> [Text segment]:
++++

In [1]:
import pandas as pd
import numpy as np
import nltk
import re
import matplotlib.pyplot as plt
import seaborn as sns

# Download necessary NLTK resources
nltk.download('punkt')
nltk.download('stopwords')
nltk.download('wordnet')

from nltk.corpus import stopwords
from nltk.tokenize import word_tokenize
from nltk.stem import WordNetLemmatizer
from textblob import TextBlob

[nltk_data] Downloading package punkt to /home/deepak/nltk_data...
[nltk_data]   Package punkt is already up-to-date!
[nltk_data] Downloading package stopwords to /home/deepak/nltk_data...
[nltk_data]   Package stopwords is already up-to-date!
[nltk_data] Downloading package wordnet to /home/deepak/nltk_data...
[nltk_data]   Package wordnet is already up-to-date!


In [2]:
# Step 1: Load and Explore Dataset
file_path = '/home/deepak/dsciProject/new/new_new_song_lyrics.csv'

def load_and_explore_dataset(file_path):
    try:
        df = pd.read_csv(file_path, encoding='utf-8')

++++

> [Provided data]:
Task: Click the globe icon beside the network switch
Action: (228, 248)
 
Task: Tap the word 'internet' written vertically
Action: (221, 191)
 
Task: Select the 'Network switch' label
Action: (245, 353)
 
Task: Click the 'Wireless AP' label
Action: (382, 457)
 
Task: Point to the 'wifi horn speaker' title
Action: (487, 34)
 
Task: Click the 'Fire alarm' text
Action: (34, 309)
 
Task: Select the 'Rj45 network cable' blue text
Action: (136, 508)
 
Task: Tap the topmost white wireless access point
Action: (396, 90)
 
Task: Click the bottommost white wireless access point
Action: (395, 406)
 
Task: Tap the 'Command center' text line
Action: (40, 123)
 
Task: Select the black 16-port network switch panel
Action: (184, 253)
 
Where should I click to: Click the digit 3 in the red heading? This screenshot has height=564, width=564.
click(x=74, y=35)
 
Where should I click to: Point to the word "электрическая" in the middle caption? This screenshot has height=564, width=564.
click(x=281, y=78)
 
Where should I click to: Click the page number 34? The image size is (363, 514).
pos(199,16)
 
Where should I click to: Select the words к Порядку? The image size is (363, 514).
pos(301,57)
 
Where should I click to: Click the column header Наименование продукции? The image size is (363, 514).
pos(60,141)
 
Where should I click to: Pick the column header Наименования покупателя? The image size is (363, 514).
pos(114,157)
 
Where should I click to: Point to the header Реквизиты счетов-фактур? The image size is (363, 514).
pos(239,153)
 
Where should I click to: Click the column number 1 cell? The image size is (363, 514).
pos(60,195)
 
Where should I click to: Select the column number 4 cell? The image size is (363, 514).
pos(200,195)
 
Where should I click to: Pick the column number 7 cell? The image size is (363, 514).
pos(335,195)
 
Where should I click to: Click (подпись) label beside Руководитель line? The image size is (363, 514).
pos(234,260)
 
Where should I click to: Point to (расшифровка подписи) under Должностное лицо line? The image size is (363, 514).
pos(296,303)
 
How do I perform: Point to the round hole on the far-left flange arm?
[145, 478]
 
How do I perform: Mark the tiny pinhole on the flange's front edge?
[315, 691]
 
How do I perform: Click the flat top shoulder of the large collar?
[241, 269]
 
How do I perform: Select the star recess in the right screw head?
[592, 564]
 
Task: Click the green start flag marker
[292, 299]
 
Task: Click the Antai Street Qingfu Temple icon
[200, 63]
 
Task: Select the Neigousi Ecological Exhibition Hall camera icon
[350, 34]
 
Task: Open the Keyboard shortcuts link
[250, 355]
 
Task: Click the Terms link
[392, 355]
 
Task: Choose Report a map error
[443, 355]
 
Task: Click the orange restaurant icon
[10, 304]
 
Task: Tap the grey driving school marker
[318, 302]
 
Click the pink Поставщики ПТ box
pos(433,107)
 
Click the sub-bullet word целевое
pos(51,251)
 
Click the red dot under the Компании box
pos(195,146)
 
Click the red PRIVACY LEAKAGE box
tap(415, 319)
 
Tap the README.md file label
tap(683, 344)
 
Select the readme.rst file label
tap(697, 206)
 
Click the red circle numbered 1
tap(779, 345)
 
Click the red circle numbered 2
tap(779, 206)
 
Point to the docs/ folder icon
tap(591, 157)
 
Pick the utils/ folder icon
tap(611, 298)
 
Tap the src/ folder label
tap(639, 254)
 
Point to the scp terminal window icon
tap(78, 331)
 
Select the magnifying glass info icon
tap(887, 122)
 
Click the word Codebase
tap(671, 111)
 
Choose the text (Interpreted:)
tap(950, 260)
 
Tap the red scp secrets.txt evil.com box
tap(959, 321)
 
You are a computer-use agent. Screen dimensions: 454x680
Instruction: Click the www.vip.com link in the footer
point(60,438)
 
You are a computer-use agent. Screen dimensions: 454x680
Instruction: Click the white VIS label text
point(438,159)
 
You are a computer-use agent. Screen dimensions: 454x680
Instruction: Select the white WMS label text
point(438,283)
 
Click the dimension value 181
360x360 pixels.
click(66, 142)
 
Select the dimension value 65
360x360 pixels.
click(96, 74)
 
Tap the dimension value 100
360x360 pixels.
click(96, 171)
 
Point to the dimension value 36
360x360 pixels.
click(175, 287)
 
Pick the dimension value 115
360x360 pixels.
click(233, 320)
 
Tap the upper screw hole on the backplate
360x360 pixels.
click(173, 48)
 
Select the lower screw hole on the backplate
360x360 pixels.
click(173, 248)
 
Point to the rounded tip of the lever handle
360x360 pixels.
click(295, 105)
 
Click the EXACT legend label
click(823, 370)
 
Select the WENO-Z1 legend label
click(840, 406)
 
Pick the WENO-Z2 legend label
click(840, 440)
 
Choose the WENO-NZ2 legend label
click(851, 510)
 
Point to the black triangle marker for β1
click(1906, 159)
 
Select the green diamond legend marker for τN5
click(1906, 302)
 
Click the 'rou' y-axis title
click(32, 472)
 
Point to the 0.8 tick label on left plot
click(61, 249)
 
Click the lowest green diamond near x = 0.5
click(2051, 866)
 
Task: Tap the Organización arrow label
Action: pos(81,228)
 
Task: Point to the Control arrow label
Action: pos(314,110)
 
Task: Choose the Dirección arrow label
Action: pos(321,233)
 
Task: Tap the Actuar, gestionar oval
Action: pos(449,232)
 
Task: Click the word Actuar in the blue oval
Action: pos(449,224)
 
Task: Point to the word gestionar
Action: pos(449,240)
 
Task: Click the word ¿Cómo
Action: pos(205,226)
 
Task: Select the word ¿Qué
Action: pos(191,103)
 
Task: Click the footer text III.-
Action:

++++

> [Set task 1]: Using the code listing above, decide whether each statement agrees with it: (a) it downloads the NLTK package 'wordnet'; (b) it reads the CSV file with latin-1 encoding; (c) its output shows the stopwords package had to be freshly downloaded. Answer yes or no for each and quote the deciding words.
> [Set task 2]: List every line of the entries that contains the word "under".

> [Task output 1]:
(a) Yes: "nltk.download('wordnet')"
(b) No: "encoding='utf-8'"
(c) No: "Package stopwords is already up-to-date!"

> [Task output 2]:
Where should I click to: Point to (расшифровка подписи) under Должностное лицо line? The image size is (363, 514).
Click the red dot under the Компании box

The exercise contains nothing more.